If you upgrade to a newer version of MySQL, remember to repeat your changes with the new `errmsg.txt' file.

9.1.1 The character set used for data and sorting

By default, MySQL uses the ISO-8859-1 (Latin1) character set. This is the character set used in the USA and western Europe.

The character set determines what characters are allowed in names and how things are sorted by the ORDER BY and GROUP BY clauses of the SELECT statement.

You can change the character set at compile time by using the --with-charset=charset option to configure. 4.7.1 Quick installation overview.
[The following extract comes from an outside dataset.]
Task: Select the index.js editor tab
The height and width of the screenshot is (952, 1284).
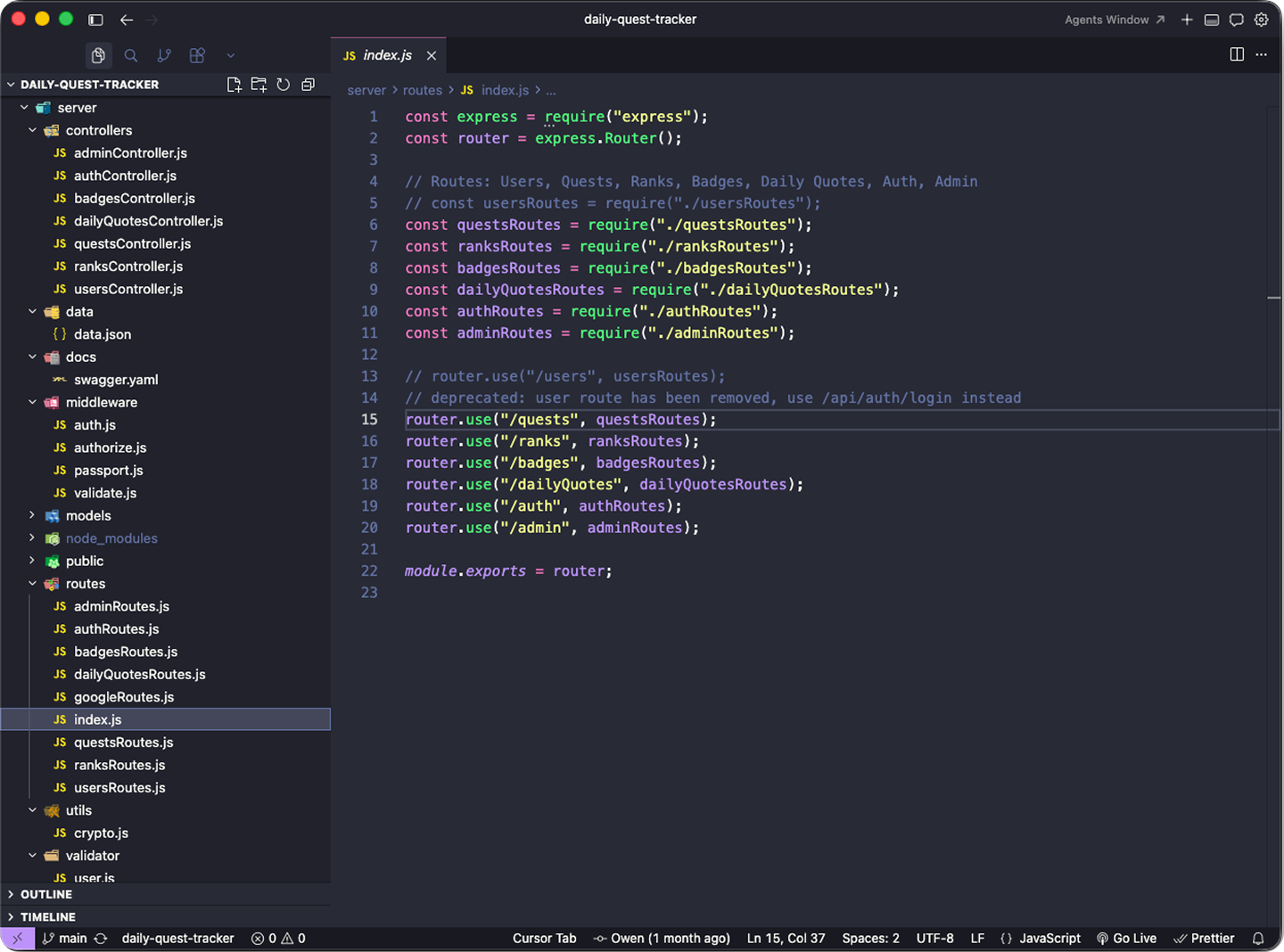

To add another character set to MySQL, use the following procedure:

9.1.2 Adding a new character set

  1. Choose a name for the character set, denoted MYSET below.
  2. Create the file `strings/ctype-MYSET.c' in the MySQL source distribution.
  3. Look at one of the existing `ctype-*.c' files to see what needs to be defined. Note that the arrays in your file must have names like ctype_MYSET, to_lower_MYSET and so on. to_lower[] and to_upper[] are simple arrays that hold the lowercase and uppercase characters corresponding to each member of the character set. For example:
    to_lower['A'] should contain 'a'
    to_upper['a'] should contain 'A'
    
    sort_order[] is a map indicating how characters should be ordered for comparison and sorting purposes. For many character sets, this is the same as to_upper[] (which means sorting will be case insensitive). MySQL will sort characters based on the value of sort_order[character]. ctype[] is an array of bit values, with one element for one character. (Note that to_lower[], to_upper[] and sort_order[] are indexed by character value, but ctype[] is indexed by character value + 1. This is an old legacy to be able to handle EOF.) You can find the following bitmask definitions in `m_ctype.h':
    #define _U      01      /* Upper case */
    #define _L      02      /* Lower case */
    #define _N      04      /* Numeral (digit) */
    #define _S      010     /* Spacing character */
    #define _P      020     /* Punctuation */
    #define _C      040     /* Control character */
    #define _B      0100    /* Blank */
    #define _X      0200    /* heXadecimal digit */
    
    The ctype[] entry for each character should be the union of the applicable bitmask values that describe the character. For example, 'A' is an uppercase character (_U) as well as a hexadecimal digit (_X), so ctype['A'+1] should contain the value:
    _U + _X = 01 + 0200 = 0201
    
  4. Add a unique number for your character set to `include/m_ctype.h.in'.
  5. Add the character set name to the CHARSETS_AVAILABLE list in configure.in.
  6. Reconfigure, recompile and test.

9.1.3 Multi-byte character support

If you are creating a multi-byte character set, you can use the _MB macros. In `include/m_ctype.h.in', add:

#define MY_CHARSET_MYSET  X
#if MY_CHARSET_CURRENT == MY_CHARSET_MYSET
#define USE_MB
#define USE_MB_IDENT
#define ismbchar(p, end)  (...)
#define ismbhead(c)       (...)
#define mbcharlen(c)      (...)
#define MBMAXLEN          N
#endif

Where:

MY_CHARSET_MYSET A unique character set value.
USE_MB This character set has multi-byte characters, handled by ismbhead() and mbcharlen()
USE_MB_IDENT (optional) If defined, you can use table and column names that use multi-byte characters
ismbchar(p, e) return 0 if p is not a multi-byte character string, or the size of the character (in bytes) if it is. p and e point to the beginning and end of the string. Check from (char*)p to (char*)e-1.
ismbhead(c) True if c is the first character of a multi-byte character string
mbcharlen(c) Size of a multi-byte character string if c is the first character of such a string
MBMAXLEN Size in bytes of the largest character in the set